東邦大学は5月10日、魚油に豊富に含有される「ドコサヘキサエン酸(DHA)」および「エイコサペンタエン酸(EPA)」が、胃の過剰収縮の原因となる「プロスタノイド」による胃底平滑筋の収縮反応を強力かつ即時的に抑制することを見出したと発表した。

同成果は、東邦大大学院 薬学研究科 医療薬学専攻の徐可悦大学院生、同大 薬学部薬理学教室の吉岡健人助教、同・小原圭将講師、同・田中芳夫教授らの研究チームによるもの。詳細は、米国薬理学会と英国薬理学会とWiley社が共同発行している薬理学を扱うオープンアクセスジャーナル「Pharmacology Research & Perspectives」に掲載された。

DHAおよびEPAは、魚油に豊富に含まれるn-3多価不飽和脂肪酸であり、心血管疾患や脂質異常症などの多くの疾患に対して有益な効果をもたらすことが報告されている。ただし、これらの疾患に対するDHAおよびEPAの有益な効果のメカニズムは完全には解明されていないという。

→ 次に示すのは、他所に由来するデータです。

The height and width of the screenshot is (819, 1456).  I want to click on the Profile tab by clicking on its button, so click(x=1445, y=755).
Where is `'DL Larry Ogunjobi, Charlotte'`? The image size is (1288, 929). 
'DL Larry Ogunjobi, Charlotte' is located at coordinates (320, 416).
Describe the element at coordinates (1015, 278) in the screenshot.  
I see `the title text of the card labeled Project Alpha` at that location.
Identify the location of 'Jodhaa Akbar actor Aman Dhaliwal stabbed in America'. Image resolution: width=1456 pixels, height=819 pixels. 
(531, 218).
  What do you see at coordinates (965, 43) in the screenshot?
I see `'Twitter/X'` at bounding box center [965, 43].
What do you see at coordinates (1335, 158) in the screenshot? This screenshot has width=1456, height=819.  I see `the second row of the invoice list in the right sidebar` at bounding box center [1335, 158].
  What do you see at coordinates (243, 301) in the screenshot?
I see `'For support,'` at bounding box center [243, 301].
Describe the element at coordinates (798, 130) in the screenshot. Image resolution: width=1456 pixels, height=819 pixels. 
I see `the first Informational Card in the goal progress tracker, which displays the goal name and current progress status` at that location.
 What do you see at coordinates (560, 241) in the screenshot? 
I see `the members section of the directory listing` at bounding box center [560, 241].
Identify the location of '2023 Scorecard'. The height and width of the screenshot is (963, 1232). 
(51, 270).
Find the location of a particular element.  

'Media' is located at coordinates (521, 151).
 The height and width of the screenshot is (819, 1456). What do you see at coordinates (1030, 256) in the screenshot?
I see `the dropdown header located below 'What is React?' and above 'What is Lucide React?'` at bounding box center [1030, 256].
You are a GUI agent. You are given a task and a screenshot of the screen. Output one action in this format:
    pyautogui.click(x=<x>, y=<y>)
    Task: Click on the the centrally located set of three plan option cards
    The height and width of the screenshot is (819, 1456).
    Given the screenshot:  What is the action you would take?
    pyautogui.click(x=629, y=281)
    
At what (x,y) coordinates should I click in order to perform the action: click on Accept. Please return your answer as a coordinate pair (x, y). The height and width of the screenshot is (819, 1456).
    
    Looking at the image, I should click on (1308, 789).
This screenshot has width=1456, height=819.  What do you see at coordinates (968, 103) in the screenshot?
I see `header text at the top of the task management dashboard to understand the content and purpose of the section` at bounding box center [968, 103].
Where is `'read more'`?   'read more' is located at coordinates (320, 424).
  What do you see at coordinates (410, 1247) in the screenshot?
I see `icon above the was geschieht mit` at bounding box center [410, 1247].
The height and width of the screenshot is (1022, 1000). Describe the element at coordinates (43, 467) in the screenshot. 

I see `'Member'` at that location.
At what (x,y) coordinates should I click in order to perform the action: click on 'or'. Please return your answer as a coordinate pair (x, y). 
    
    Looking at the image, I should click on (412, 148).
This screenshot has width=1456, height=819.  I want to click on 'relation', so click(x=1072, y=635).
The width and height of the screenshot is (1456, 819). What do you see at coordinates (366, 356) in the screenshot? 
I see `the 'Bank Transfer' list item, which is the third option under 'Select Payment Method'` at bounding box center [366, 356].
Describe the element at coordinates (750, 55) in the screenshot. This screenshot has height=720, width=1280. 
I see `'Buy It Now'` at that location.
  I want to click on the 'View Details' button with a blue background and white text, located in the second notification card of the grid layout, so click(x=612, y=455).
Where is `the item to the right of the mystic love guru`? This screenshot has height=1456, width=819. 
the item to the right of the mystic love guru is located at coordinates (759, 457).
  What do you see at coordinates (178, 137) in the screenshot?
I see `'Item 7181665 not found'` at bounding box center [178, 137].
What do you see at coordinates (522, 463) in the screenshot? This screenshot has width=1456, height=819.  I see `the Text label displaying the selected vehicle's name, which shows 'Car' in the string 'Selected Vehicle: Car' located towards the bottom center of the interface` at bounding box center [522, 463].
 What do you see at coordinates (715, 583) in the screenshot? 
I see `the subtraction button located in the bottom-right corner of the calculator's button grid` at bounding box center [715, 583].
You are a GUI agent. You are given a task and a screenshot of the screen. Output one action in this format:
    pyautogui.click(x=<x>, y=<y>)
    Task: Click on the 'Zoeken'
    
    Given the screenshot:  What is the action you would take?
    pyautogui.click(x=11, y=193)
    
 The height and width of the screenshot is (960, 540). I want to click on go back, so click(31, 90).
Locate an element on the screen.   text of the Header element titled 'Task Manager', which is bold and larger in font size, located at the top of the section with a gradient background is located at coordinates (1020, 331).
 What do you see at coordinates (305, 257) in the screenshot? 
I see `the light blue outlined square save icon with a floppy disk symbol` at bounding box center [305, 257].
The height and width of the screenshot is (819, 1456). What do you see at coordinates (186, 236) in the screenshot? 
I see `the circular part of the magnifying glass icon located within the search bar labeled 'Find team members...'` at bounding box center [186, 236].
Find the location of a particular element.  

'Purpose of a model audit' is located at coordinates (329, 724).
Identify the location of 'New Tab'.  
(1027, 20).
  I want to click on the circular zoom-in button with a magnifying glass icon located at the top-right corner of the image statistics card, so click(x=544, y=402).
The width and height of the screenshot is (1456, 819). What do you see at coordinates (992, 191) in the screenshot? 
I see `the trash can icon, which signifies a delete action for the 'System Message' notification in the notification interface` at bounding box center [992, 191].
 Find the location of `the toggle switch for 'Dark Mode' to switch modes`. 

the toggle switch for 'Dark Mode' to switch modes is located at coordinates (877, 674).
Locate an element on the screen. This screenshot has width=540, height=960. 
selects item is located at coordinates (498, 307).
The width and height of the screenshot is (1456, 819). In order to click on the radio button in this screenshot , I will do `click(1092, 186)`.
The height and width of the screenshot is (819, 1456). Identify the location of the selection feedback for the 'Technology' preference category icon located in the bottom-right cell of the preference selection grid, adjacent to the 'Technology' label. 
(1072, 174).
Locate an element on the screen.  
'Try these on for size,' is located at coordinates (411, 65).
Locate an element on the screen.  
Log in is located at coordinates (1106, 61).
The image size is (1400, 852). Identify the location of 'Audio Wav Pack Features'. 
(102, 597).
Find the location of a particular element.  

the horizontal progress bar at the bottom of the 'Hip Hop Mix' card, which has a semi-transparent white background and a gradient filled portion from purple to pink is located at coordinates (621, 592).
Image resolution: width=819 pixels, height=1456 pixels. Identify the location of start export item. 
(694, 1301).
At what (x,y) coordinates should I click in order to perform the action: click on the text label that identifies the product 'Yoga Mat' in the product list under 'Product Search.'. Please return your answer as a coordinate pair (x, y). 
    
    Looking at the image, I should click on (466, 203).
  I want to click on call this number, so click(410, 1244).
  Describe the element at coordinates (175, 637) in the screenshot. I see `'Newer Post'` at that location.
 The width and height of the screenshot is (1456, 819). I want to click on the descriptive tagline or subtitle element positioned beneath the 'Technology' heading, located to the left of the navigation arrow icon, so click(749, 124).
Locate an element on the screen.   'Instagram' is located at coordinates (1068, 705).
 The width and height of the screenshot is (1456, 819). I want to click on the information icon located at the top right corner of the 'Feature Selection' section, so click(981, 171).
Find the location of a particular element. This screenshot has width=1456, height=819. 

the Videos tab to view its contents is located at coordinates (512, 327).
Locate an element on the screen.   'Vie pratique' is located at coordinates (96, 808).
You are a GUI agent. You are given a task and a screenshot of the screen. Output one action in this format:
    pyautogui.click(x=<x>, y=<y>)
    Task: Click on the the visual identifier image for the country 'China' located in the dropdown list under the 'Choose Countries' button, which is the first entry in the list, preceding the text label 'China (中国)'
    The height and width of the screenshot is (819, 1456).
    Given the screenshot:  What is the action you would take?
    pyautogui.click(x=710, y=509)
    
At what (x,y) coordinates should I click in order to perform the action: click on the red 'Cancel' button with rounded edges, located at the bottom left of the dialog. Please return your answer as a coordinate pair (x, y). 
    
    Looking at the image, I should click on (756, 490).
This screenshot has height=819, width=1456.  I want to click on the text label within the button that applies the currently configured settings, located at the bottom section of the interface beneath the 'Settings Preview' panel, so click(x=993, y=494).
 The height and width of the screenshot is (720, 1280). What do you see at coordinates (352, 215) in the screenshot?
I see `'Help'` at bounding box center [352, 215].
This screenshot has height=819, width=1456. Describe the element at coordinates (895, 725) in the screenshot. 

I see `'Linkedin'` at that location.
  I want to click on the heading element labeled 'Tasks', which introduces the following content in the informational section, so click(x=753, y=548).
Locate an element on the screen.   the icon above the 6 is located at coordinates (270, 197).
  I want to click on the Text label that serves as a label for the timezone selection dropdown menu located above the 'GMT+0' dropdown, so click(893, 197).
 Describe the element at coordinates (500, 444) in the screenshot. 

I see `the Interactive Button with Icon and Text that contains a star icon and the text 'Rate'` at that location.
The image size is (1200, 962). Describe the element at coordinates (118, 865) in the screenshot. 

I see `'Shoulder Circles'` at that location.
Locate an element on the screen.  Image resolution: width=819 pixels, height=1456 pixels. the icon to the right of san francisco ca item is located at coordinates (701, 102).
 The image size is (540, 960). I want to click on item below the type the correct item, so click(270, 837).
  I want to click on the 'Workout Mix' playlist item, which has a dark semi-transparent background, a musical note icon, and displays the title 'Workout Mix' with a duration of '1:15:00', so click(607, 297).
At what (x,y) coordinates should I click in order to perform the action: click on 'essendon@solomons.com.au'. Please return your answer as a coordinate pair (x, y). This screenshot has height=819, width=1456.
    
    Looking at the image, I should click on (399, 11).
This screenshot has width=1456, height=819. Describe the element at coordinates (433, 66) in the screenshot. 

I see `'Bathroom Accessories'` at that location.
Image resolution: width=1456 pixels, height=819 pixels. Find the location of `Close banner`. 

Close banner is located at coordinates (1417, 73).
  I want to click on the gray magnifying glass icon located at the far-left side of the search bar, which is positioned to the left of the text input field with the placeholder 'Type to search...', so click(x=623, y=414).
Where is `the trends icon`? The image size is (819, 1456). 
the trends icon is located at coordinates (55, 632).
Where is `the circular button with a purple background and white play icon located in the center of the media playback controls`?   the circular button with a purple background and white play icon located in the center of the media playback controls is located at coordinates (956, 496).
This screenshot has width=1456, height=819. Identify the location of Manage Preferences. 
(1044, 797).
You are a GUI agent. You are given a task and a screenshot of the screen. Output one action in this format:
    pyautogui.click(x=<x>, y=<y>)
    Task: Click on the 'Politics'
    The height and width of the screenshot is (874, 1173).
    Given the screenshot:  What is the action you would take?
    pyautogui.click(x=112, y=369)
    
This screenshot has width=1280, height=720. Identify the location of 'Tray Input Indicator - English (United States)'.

DHAおよびEPAの長期摂取による効果として示唆されているのが、プロスタノイド産生の抑制が重要な役割を果たすという点だという。プロスタノイドは、プロスタグランジン(PG)類とトロンボキサン(TX)類からなる生理活性脂質の総称で、消化管に関してはその生理機能の調節などに関わっていることが知られている。中でも胃においては、その運動機能が多くのプロスタノイドにより影響を受けることが報告されており、同脂質の過剰産生は胃の運動機能異常を引き起こすことが示唆されている。

DHAおよびEPAを含む魚油を長期間摂取すると、胃でのプロスタノイド産生が減少することが報告されており、両脂肪酸の長期摂取は、過剰産生されたプロスタノイドによって誘発される胃の運動機能異常を改善することが期待されている。しかし、プロスタノイドにより誘発される胃底平滑筋の収縮反応に対するDHAおよびEPAの即時的効果については、これまでのところ検討されていなかったという。